『正義のゆくえ』
移民局の捜査官を主人公にした、社会派映画。
ハリソン・フォードを主役に据えているが、彼の登場部分は1パートに過ぎない。移民局の捜査官、それによって逮捕されるメキシコ人の不法入国者、イラン系の一家、韓国系の一家、オーストラリアからの不法就労者と、それに関わるグリーンカードの審査官、移民や不法滞在の外国人全てに関わるソーシャルワーカー……。
多くの登場人物が錯綜し、身近なところでつながっていく。『そんな彼なら捨てちゃえば?』でも見られた構成だが、多様なテーマを抱えたキャラクター達が実は知り合いの知り合いだった……という展開は、ややリアリティを欠いて感じられる。ただ、これはこのテーマを、2時間という時間組みの映画と言う媒体で成立させるための苦肉の策なのだ。

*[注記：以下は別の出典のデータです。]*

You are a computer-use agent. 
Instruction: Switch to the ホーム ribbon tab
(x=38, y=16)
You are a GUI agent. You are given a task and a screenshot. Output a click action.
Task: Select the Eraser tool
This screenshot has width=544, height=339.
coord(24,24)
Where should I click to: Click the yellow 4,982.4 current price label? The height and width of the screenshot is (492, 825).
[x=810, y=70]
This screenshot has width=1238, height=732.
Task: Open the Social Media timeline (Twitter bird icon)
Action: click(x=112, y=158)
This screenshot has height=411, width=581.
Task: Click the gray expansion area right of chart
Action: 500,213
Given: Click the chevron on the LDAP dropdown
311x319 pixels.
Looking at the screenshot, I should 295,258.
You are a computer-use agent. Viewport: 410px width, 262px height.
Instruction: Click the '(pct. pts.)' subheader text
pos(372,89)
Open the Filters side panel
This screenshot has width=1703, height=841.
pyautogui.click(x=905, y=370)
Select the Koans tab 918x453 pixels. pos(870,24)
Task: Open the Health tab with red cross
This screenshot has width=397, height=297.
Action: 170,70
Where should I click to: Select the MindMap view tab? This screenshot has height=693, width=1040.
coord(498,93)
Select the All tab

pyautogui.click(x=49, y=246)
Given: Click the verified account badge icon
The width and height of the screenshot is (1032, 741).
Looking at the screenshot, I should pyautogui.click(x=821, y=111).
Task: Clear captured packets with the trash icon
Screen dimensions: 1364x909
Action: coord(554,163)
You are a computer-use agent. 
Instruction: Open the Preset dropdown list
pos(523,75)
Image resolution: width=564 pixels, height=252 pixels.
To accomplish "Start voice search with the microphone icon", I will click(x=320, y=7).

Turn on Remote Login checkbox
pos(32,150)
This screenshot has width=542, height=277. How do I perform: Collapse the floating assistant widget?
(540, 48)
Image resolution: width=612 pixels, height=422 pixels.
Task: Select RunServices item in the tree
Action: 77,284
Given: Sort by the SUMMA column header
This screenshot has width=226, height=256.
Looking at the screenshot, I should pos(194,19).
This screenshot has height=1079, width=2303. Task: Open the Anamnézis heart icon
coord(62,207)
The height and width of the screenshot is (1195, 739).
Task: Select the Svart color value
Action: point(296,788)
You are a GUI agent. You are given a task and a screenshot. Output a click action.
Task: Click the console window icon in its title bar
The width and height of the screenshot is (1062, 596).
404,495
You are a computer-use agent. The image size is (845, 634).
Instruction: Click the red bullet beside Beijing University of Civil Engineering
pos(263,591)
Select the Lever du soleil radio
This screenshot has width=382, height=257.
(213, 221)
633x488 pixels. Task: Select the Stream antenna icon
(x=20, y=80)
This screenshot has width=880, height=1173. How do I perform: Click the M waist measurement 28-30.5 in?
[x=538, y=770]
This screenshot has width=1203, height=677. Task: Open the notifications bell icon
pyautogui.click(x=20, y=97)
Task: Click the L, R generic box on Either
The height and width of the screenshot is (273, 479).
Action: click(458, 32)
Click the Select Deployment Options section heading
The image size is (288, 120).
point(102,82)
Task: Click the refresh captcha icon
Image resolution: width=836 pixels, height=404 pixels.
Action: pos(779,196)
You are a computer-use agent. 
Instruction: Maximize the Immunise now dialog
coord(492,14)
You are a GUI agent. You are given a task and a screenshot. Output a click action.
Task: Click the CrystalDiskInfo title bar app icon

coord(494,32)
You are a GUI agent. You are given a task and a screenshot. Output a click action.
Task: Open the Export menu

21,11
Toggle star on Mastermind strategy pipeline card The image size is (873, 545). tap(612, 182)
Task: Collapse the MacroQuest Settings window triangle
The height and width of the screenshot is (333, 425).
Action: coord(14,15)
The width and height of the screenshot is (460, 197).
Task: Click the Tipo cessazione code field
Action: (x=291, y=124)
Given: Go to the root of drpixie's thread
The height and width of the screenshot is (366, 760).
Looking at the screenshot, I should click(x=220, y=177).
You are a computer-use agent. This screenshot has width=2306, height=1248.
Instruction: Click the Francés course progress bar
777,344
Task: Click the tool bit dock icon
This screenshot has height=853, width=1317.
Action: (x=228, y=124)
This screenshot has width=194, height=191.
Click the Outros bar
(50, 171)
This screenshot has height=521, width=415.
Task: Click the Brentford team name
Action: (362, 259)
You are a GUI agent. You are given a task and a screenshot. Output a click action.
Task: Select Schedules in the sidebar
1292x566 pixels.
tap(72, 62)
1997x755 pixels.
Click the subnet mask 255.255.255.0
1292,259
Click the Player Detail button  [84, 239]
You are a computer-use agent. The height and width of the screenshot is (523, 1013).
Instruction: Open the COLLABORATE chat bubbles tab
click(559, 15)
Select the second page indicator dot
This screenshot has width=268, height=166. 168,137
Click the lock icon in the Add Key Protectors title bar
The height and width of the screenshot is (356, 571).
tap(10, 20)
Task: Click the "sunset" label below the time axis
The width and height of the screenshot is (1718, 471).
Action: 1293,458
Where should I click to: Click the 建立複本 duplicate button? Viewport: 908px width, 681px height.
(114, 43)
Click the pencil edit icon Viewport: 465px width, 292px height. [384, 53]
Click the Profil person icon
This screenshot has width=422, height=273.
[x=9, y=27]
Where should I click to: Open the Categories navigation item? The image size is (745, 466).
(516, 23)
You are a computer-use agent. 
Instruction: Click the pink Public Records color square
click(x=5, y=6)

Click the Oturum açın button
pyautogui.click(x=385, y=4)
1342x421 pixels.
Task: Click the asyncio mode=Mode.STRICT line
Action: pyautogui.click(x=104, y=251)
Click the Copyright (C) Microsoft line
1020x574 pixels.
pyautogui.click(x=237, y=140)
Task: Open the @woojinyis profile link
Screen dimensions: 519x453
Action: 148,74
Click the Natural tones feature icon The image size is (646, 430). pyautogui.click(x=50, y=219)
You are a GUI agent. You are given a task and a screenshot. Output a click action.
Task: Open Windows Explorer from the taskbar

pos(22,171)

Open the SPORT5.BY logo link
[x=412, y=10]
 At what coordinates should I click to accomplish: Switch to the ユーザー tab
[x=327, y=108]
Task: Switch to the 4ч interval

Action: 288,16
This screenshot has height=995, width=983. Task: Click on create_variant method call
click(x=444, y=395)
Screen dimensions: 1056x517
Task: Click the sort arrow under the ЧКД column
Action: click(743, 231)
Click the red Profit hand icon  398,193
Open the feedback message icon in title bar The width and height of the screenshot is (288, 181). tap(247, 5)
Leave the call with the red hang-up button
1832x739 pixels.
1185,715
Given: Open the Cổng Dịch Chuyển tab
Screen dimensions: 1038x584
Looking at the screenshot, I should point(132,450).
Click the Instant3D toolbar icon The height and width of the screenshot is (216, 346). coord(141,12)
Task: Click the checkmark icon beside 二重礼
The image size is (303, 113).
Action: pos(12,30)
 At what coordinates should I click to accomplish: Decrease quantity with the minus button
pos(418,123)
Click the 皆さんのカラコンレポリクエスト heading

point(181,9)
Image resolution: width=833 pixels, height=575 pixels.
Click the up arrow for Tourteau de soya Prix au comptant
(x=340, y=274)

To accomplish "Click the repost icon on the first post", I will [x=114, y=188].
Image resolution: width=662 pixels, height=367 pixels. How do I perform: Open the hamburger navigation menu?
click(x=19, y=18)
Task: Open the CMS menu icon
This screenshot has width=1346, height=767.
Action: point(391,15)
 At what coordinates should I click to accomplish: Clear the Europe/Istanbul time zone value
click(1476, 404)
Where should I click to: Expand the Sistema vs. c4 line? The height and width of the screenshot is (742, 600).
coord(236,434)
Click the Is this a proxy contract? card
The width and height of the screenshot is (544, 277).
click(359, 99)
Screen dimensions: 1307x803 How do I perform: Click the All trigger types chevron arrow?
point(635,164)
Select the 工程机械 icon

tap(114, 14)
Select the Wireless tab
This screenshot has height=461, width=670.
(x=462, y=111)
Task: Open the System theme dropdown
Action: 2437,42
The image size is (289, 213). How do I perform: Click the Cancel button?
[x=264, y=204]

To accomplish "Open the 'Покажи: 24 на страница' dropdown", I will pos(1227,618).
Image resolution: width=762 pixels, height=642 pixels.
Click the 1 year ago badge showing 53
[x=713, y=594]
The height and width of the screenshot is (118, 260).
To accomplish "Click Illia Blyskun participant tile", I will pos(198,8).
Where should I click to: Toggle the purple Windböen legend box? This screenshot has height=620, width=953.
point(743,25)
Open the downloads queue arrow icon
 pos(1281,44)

少々盛りだくさん過ぎる感もあるものの、どのキャラクターのエピソードも重要なものとして感じられるのは、それだけアメリカの移民、不法就労者の問題が多様な問題を孕んでいることの証左である。作者としても、どのエピソードも削りたくなかったのであろう。
最近、在特会による秋葉原のデモの動画を見て、その際に行われた暴力行為の被害者である人の書いた「日の丸の暴力」という言葉を読んだ。正直、その時はぴんとこなかった。だが、この映画で描かれている、国籍を盾に取って行われている数々の差別と暴力、「持てる者」による搾取と偏見を見て、いくつかの場面で象徴的に掲げられた星条旗を見て、日の丸もまた同じ機能を果たしているということが感じられた。
この映画は、単に「”自由の国アメリカ”の移民、不法就労者の問題」を描いただけのものではない。”平和国家日本”と日本人にとっても、決して他国の問題などではないのだ。